What is needed
Reproduce the data below exactly as written. Pictures do not belong in the copy.

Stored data
● ● ● ● ● ● ●

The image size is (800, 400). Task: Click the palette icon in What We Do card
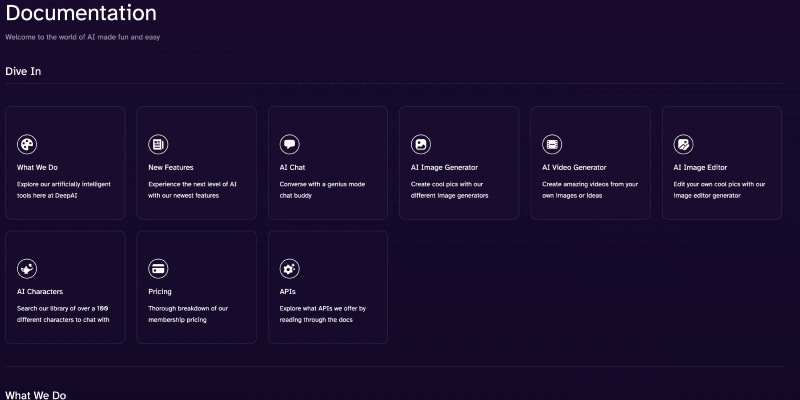(28, 144)
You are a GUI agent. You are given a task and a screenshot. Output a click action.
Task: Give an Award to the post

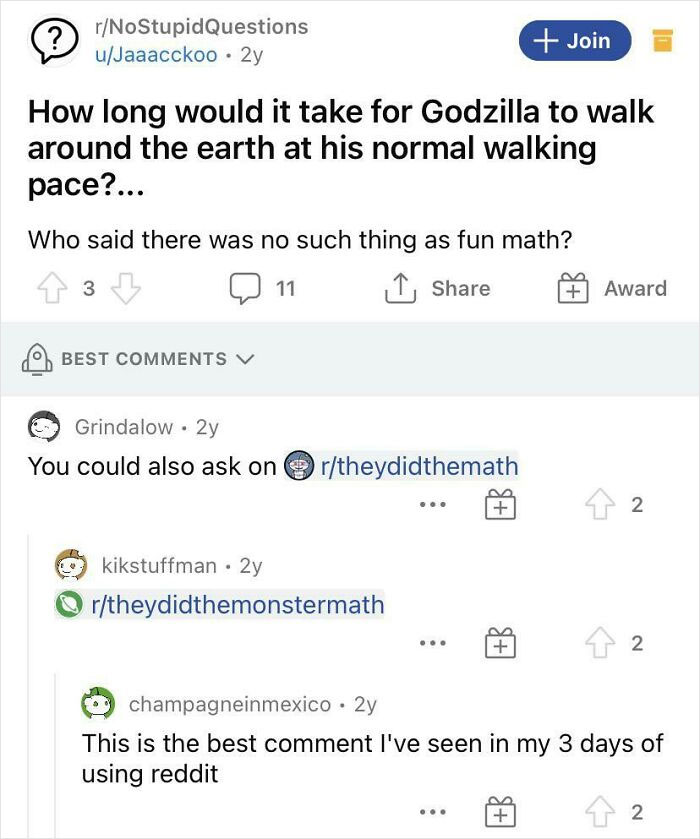point(612,289)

● ● ● ● ● ● ●

Response for this exercise
The image size is (800, 400). Task: Click the palette icon in What We Do card
(28, 144)
You are a GUI agent. You are given a task and a screenshot. Output a click action.
Task: Give an Award to the post

point(612,289)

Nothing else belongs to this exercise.